→ Data for this exercise
--- START ---
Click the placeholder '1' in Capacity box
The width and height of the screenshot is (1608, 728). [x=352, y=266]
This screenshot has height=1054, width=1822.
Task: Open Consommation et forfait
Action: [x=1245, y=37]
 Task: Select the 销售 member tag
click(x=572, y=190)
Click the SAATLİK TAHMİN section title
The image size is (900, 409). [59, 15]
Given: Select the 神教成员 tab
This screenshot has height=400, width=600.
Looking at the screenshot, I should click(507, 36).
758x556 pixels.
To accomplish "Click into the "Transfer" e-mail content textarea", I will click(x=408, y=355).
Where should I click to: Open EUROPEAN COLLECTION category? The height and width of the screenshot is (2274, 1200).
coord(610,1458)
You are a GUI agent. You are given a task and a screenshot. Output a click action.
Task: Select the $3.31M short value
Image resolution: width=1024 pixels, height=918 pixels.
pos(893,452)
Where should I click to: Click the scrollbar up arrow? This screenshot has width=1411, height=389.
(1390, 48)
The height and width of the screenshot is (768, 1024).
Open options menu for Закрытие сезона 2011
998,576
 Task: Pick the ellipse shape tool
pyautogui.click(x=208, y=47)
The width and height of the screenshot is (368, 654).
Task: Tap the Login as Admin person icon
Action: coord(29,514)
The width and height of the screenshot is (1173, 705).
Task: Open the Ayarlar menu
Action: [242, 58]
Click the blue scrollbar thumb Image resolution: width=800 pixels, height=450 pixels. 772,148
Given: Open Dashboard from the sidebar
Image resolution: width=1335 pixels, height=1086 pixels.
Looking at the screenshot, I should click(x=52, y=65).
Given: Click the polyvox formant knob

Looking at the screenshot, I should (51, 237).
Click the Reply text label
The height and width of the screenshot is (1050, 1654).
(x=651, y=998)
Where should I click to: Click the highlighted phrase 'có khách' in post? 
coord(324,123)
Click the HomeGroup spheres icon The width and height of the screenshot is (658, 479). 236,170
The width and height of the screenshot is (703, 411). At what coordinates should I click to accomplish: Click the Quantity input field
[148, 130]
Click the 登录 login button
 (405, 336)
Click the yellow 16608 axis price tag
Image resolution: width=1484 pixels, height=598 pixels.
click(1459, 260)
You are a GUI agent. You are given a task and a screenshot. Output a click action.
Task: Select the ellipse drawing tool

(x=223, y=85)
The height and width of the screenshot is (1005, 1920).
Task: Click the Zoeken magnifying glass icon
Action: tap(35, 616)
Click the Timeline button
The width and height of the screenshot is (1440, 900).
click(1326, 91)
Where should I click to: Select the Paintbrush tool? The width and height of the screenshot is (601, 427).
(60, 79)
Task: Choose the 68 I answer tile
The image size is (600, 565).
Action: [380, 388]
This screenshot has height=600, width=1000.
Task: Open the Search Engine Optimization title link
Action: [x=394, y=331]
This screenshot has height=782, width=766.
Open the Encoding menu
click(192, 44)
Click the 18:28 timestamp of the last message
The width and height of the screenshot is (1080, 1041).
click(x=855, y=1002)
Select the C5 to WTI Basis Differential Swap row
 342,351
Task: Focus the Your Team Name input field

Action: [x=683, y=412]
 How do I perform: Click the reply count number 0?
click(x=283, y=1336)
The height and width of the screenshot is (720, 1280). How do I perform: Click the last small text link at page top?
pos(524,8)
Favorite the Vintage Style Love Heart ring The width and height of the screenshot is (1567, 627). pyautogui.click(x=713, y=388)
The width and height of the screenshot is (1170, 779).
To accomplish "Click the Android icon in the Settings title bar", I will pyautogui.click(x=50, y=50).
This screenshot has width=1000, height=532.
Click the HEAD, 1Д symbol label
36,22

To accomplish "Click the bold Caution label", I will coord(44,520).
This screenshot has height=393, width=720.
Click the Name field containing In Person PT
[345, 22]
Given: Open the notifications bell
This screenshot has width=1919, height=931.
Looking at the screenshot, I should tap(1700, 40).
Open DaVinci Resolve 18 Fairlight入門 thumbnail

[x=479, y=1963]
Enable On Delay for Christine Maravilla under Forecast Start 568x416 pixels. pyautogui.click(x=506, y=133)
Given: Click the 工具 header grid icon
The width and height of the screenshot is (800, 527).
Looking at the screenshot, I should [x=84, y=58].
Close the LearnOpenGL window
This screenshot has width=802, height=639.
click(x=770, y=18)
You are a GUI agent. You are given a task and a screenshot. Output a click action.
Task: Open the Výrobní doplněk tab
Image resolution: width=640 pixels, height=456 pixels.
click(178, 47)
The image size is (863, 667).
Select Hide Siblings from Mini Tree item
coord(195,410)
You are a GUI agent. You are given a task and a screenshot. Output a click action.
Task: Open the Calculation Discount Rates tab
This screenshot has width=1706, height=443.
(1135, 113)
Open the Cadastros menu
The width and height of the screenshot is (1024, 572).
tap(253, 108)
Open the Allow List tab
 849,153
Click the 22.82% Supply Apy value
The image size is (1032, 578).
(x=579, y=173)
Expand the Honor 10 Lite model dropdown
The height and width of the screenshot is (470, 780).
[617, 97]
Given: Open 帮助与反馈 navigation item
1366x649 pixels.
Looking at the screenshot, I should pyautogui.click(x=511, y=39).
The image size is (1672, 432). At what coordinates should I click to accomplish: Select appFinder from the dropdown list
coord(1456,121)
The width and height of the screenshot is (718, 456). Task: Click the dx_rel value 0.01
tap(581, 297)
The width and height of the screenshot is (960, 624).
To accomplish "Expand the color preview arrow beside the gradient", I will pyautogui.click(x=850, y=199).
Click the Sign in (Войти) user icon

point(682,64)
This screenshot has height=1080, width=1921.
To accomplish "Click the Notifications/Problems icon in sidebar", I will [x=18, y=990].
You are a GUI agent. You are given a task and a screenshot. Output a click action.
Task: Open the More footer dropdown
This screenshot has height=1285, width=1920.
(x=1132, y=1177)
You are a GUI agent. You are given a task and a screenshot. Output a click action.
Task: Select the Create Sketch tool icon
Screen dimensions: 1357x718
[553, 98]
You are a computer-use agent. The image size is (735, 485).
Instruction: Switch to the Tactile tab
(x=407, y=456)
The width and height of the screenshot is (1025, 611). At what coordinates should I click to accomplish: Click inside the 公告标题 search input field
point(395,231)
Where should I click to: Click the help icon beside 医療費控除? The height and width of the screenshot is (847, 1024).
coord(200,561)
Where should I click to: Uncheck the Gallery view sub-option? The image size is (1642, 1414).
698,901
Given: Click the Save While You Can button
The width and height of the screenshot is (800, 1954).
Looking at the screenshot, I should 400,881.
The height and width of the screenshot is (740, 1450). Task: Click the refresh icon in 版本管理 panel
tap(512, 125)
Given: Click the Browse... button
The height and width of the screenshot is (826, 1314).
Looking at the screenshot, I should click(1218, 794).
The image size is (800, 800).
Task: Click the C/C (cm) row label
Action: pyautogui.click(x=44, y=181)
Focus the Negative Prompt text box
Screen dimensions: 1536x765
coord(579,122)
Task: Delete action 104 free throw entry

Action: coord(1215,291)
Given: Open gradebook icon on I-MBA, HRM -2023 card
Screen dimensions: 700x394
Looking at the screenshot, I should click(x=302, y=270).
--- END ---
→ Aim of the exercise
Copy out, in full, each line above that has the word "sidebar" in it.

→ Solution for this task
Given: Open Dashboard from the sidebar
To accomplish "Click the Notifications/Problems icon in sidebar", I will [x=18, y=990].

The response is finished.